It’s a fact the next normal will look very different. Many companies are doing their best to manage short term priorities to “Navigate the now”. Many have already started to plan their comeback and want to “Shape their next normal”. We can’t wait for the clouds to clear. The crisis has increased the speed of decision making. If we want to exist stronger and influence the future, the time to act is now.
Right now, we need to listen more than we speak. Not just to hear, but to understand. Many leaders are making a total inventory across their organizations as they listen to what people are thinking, feeling, fearing, and experiencing. Only with a complete picture and accurate understanding of today, you can better project tomorrow.
I am also noticing more and more discussions about how to address this uncertainty head-on; how to prepare for getting economies up and running again, as we emerge from lock-downs; what to consider and how to best use the time now to help mitigate the long-term impact of this crisis.
Envision your tomorrow, rethink your operating models, adopt agile innovation, and build capabilities for a fast-changing environment.
Care for employees. In times of crisis, caring for customers starts with thinking about employees first. Keep them safe, offer genuine support! As in every pref-light briefing, it’s important to put on your oxygen mask before helping others. Don’t forget about the humor!
It’s often forgotten, but listen to your front-line employees, they are your eyes and ears on the ground. Collect their feedback and critical insights on how customers are feeling and how daily interactions are changing. Leverage their expertise and knowledge to adapt to changing experiences. The way organizations deal with their customers, their employees, and the broader community in a crisis, is likely to leave lasting memories in customers’ minds.
Anticipate 2021. Certain industries may not look the same a year from now. Leadership is connecting the dots and thus shaping how the organization will look like post-crisis and how it needs to transform to get there. Strategy definition is happening in real-time, nimbly.
Speed is of the essence to be able to respond accurately to changing conditions and opportunities coming up. The next few weeks and months will shape the future of your company. So, the point isn’t to develop a detailed plan but rather to define a broad direction where you want to go, develop modular scenarios for multiple versions of your future, define actions and tactics robust enough to enable you to adapt and scale. Don’t forget to also connect the strategy with the purpose to keep the organization on course, to envision the endpoint. This big idea will bring consistency and determination to your evolving tactical response.

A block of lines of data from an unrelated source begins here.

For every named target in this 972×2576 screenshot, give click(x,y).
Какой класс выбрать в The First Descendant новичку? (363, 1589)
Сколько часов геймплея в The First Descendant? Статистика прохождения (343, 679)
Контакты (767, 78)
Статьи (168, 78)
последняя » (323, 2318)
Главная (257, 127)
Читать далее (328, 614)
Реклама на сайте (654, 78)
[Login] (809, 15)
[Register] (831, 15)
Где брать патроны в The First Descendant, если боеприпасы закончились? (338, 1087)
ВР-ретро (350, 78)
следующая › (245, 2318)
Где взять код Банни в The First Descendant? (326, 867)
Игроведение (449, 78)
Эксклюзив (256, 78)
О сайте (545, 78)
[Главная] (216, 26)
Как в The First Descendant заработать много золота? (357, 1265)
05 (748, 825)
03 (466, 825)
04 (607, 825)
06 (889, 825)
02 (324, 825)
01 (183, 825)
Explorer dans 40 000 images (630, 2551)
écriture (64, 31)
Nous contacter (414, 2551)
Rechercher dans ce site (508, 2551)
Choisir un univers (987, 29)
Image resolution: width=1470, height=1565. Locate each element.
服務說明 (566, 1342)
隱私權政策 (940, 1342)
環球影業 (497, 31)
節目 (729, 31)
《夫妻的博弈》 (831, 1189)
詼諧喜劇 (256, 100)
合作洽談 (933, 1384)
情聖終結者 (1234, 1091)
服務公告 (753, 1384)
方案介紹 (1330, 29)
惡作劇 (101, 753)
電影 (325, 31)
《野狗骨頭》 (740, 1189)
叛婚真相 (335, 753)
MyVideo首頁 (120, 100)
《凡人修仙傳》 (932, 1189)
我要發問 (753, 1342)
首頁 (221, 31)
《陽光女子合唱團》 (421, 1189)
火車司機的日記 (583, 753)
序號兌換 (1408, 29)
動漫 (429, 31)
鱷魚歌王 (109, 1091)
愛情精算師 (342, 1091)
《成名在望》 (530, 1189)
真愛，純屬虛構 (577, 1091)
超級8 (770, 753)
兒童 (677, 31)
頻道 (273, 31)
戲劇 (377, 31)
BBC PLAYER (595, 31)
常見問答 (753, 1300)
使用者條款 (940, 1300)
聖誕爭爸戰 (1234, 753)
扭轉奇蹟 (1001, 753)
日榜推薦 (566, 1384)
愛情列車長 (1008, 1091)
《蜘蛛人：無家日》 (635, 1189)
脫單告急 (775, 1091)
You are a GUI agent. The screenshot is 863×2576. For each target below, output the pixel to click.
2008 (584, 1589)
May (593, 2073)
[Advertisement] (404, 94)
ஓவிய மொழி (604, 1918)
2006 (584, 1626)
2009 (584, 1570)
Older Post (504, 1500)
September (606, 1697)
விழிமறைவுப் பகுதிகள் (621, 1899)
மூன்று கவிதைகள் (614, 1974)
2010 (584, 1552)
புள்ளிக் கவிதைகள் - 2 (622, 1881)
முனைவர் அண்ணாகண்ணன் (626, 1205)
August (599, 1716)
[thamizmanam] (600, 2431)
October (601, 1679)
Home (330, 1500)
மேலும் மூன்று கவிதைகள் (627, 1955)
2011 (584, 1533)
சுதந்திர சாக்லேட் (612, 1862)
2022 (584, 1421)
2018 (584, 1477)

Adapt your operating models. Remote sales and virtual interactions are becoming new normal. Recent restrictions have shifted consumption online. Companies will thus need to learn how to strengthen their online presence, build new e-commerce businesses quickly.
Be pragmatic - go to market fast, with a limited offering, limited locations, gain strong traction, and then scale. Don’t forget to measure and monitor your impact. Learn and adapt - discard poor ideas and generate new ones constantly, implement improvements weekly until your business will mature to business as usual.
Keep a real-time pulse on changing customer preferences. Many customers are changing their habits and rituals. Satisfaction metrics are showing a shift from what customers want to what they need. It is key to understands customer preferences to redesign journeys that matter and to rapidly innovate in this very different context.
Customers are trying digital and remote - support them and introduce new digital options, establish omnichannel payments, accelerate time to market and enable contact-free delivery. Many customers who will convert to digital services will likely stick to them after the immediate crisis is over. Companies that make this shift and deliver superior customer experiences have an opportunity to increase adoption and maintain the relationship.
Find savings without sacrificing experience. In a downturn, cutting costs is inevitable. But that doesn’t have to come at the expense of a good customer experience that creates substantial value.
To improve experience and efficiency rather increase digital self-service and adapt operational trade-offs to what matters most to customers. The sooner that companies can fulfill new customer needs and accelerate time to market, the better it is. Building agility across functions to handle changing customer circumstances is necessary and will have long-lasting benefits. Therefore, introduce a test-and-scale approach and allow the creation of new experiences with a quick release to market. Prioritize innovations that fit with remote, digital or home delivery trends that are likely to accelerate and continue to differentiate also in a new reality.
Keep your people safe, stay on top of your business, and deal with the uncertainty despite constantly changing conditions. The world is evolving fast. We don’t know which scenario we are approaching. We need to try and be the best learner - the first to know where the world is going; be the best adapter - the one making the best decisions. It isn’t about starting with the perfect plan: it’s about being fast and constantly improve – this will matter most in this fast-moving world.